Does the present conservation focus on such
'charismatic megafauna' represent a vestigial element of our ancient relationship with such imposing creatures? Simultaneously magic and everyday, Large animals were the heart of our forbears universe. This situation continued for many thousands of years until, put in oversimplified terms, increasing human population and decreasing game forced people into agriculture. With the domestication of the wild ancestors of such animals as pigs (wild boar), cows (Auroch cattle) and sheep (Mouflon), attitudes towards non-human life encountered a drastic change. No longer were great autonomous beasts seen as beings to be reckoned with.
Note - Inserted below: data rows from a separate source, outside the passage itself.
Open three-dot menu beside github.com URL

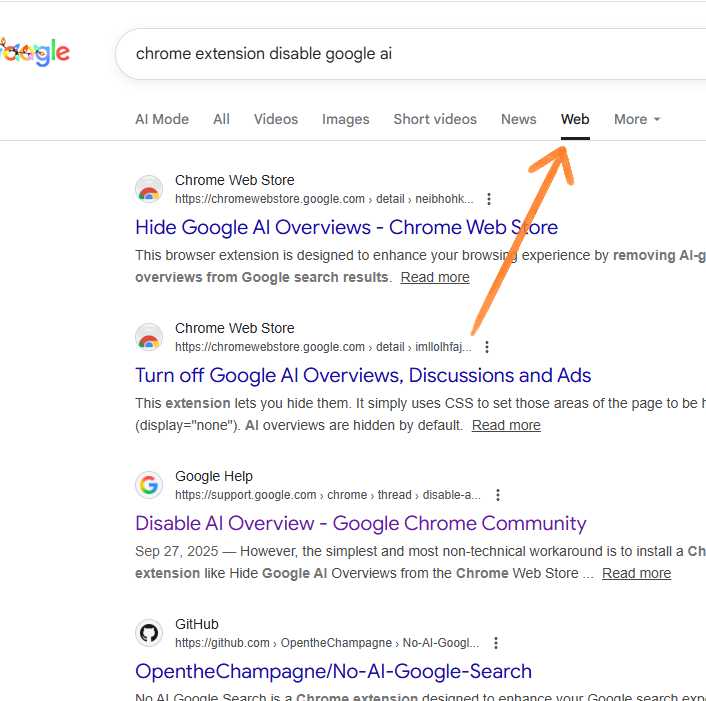[496, 643]
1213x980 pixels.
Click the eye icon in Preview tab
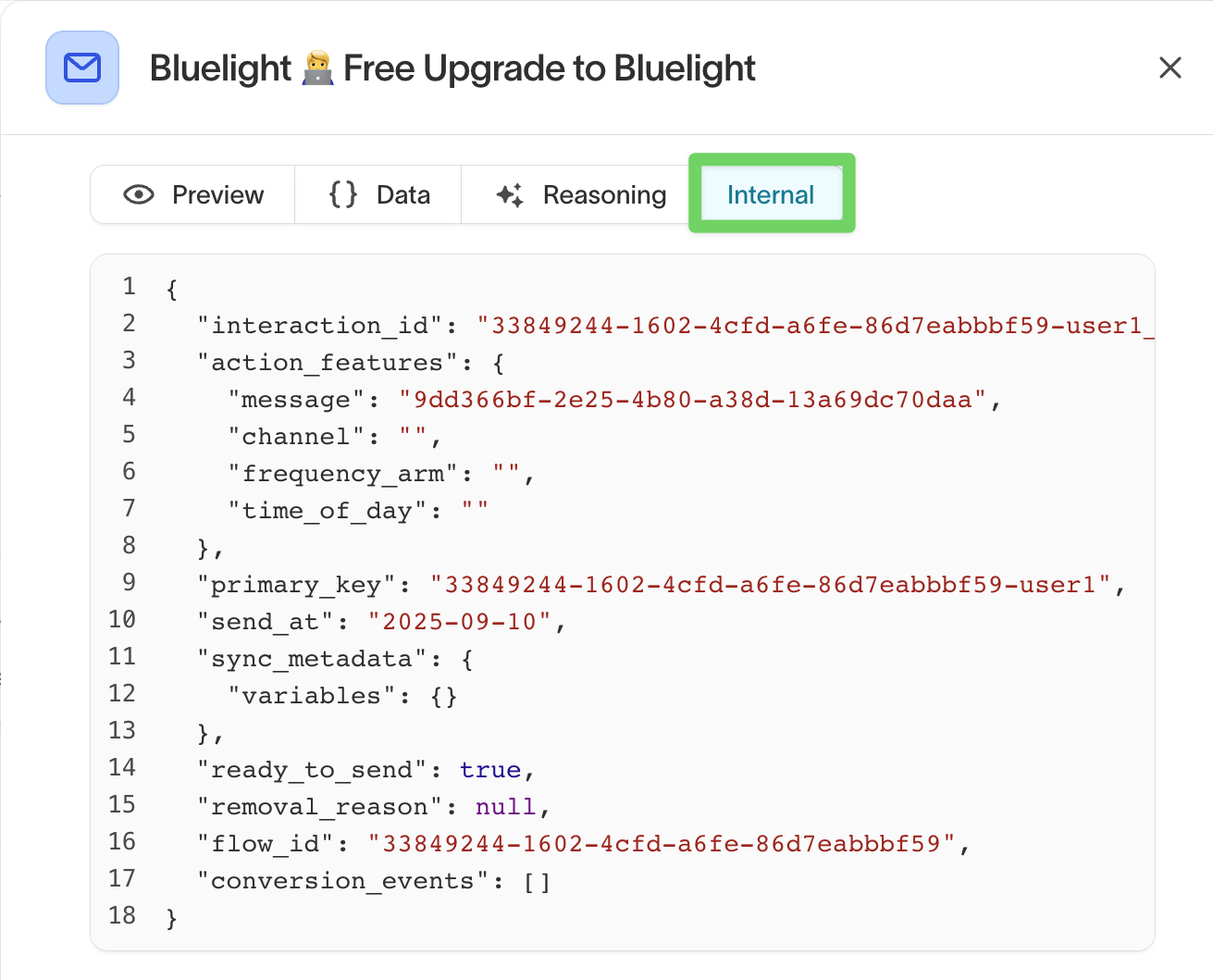(139, 194)
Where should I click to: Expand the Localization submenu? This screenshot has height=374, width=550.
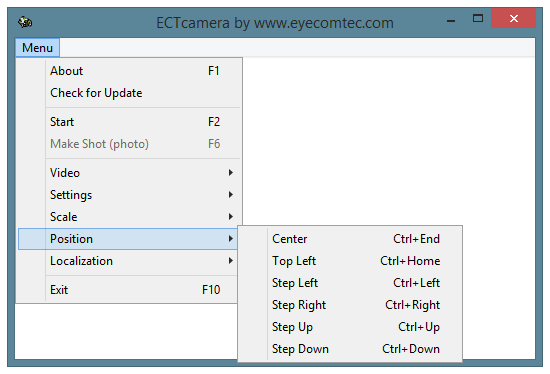(128, 261)
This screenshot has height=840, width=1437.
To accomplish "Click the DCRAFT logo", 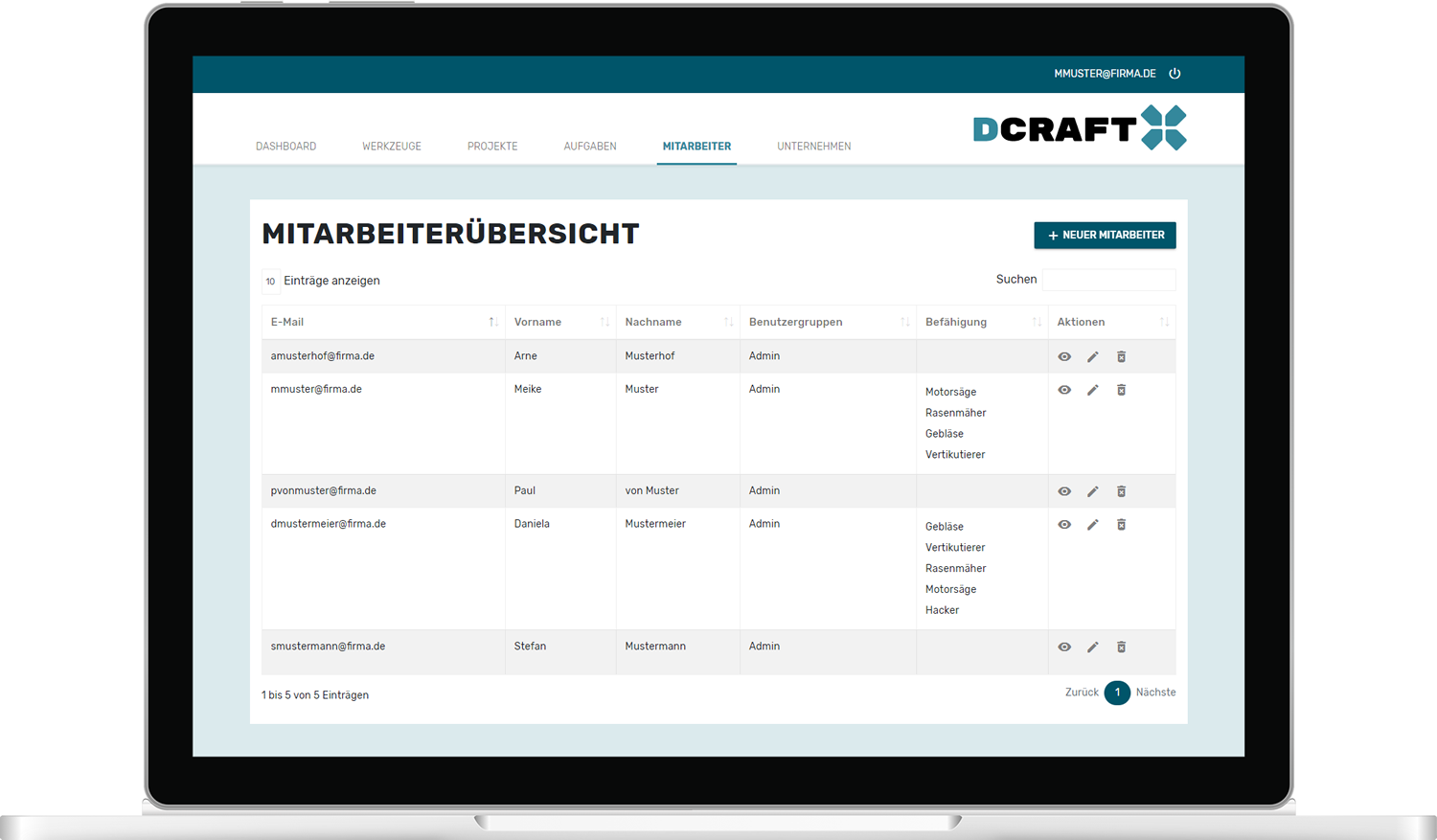I will point(1079,128).

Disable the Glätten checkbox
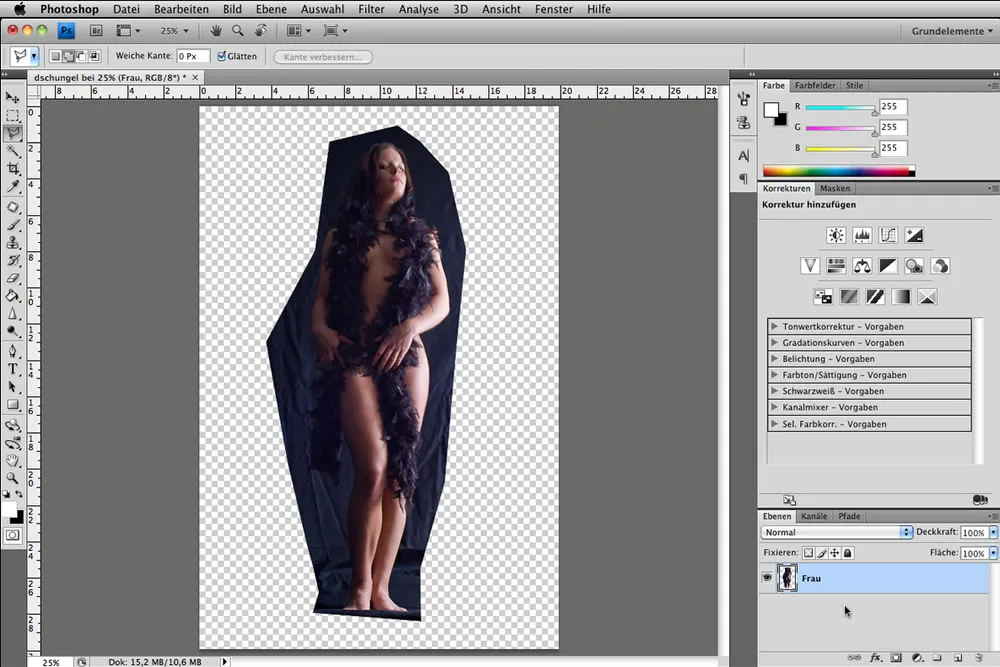pos(221,56)
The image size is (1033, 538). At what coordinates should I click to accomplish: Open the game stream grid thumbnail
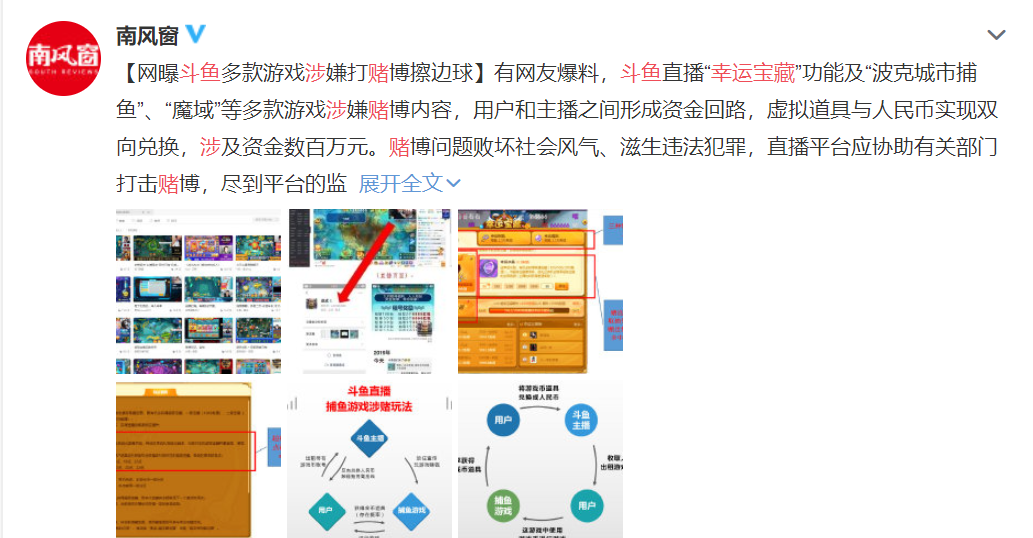point(199,292)
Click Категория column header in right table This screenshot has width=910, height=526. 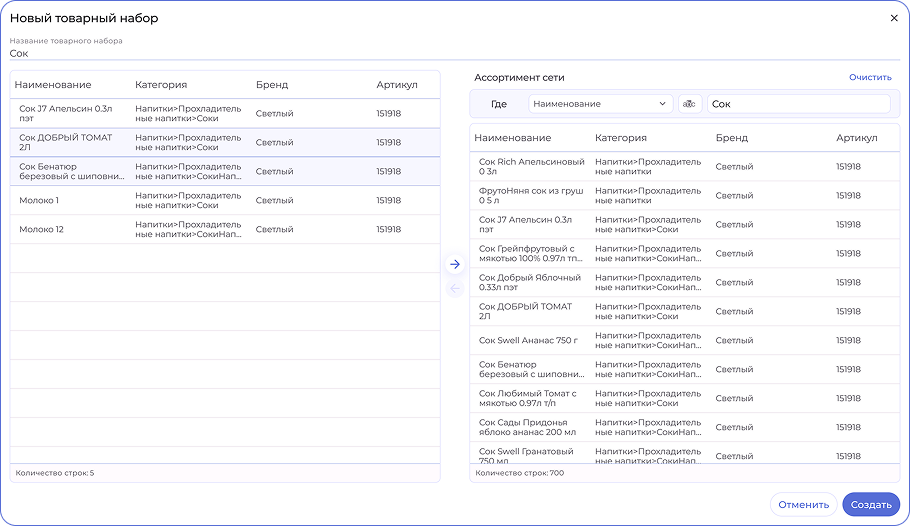pos(620,138)
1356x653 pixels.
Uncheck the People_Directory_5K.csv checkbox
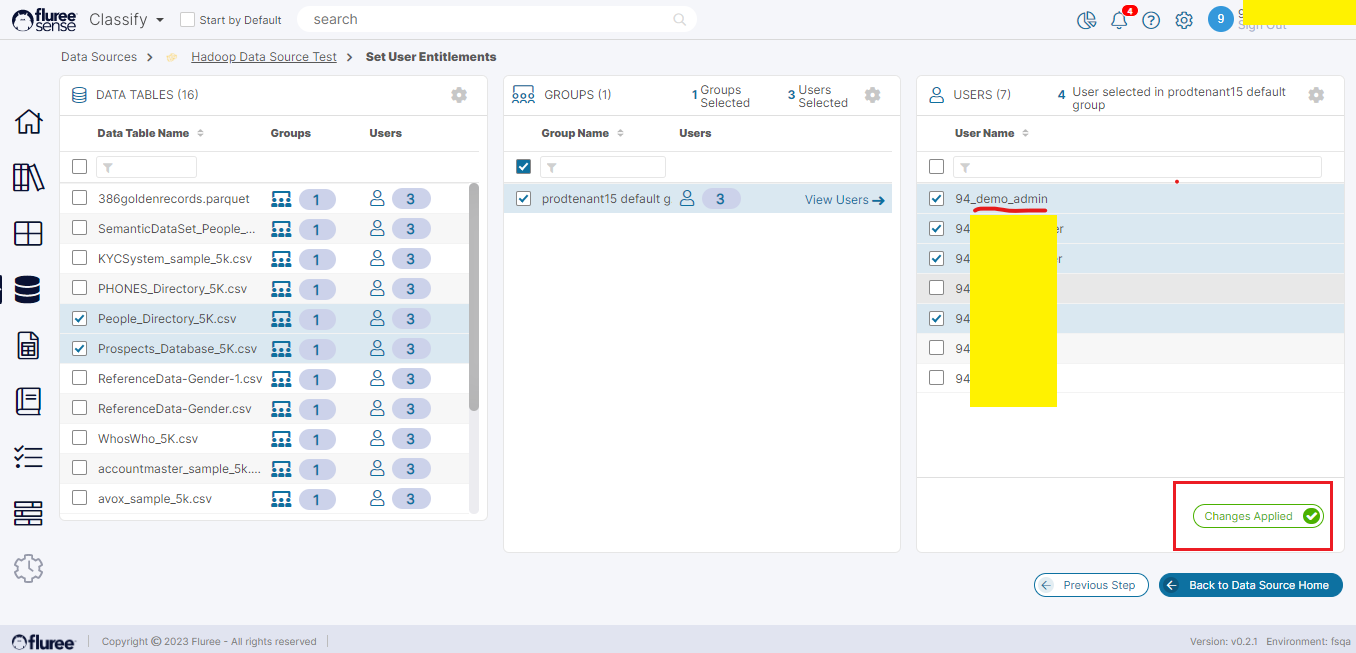tap(80, 318)
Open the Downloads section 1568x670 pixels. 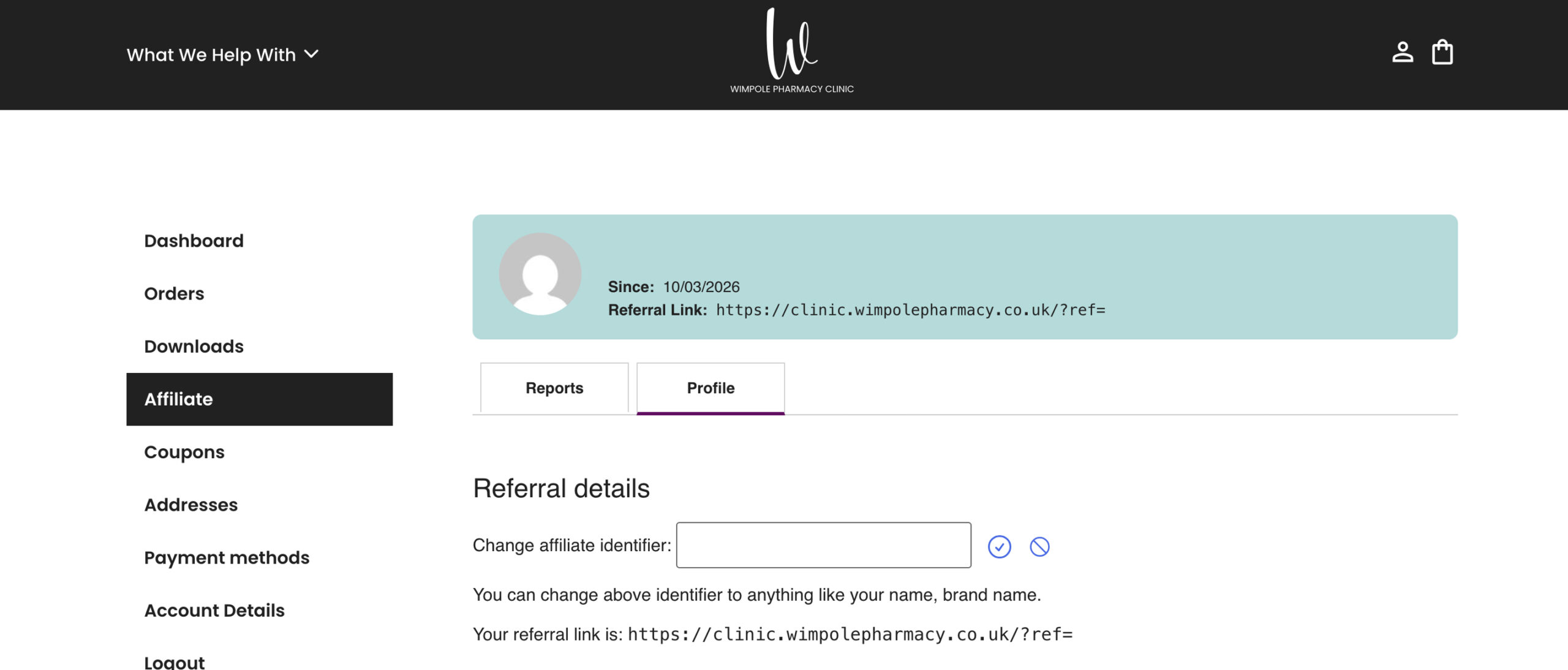tap(194, 346)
Humans still lived cheek by cheek with other species, sharing food, diseases and living space, (many common human diseases evolved at this time from maladies present in other species) but a breach had come between, and instead of being part of the fabric, western man was now permanently and unalterably shredding it and has been ever since.
SO WHY BOTHER?
The wild is not a perpetually flushing toilet nor an ever filling food-bag- it is an intricate web of other nations and our place within it it, yours and mine, past and future, is what this is about. The glamour. nostalgia and erotica of our animal heritage is what I invite you to explore. Is man a parasite or still a great hunter?
Using a printing method I discovered myself- A process involving acrylic binder and photocopies, enables me to create a level of realism with respects to the details of my paintings that would otherwise be out of my grasp- I use this printing technique on the parts of my paintings that I do not enjoy and have little interest in drawing but the inclusion of which is important in communicating what I want to say- ie, Chain link fences, car engines,furniture, aeroplanes,tennis court lights, headlamps, door handles- These, unlike living plants and beings, are of no interest to me as far as laboriously copying them is concerned- so instead, I print the man made details. There is a sense they are invading eachother, and this contrast between 'natural' and 'manufactured' within the work interests me deeply. The flowers animals and other components are, as a rule, but not exclusively, hand drawn/painted
I use colours that are super natural- I use neon and acrylic because I want to create a scene that is 6 times more intense than reality- like a night mare or dream, or a in time of great stress, emotion, tension- like when a lion kills. Colours seem brighter at these times and time seems to stand still for us. My challenge is to balance detail with space, saturation with sparsity and energy with stillness- it is a challenge I take on again and again and inevitably fall short of, so I keep trying to capture these times of intensity and stillness. I am always making new trails for myself, painting is like hunting-chasing down a new idea and mounting its head on my wall.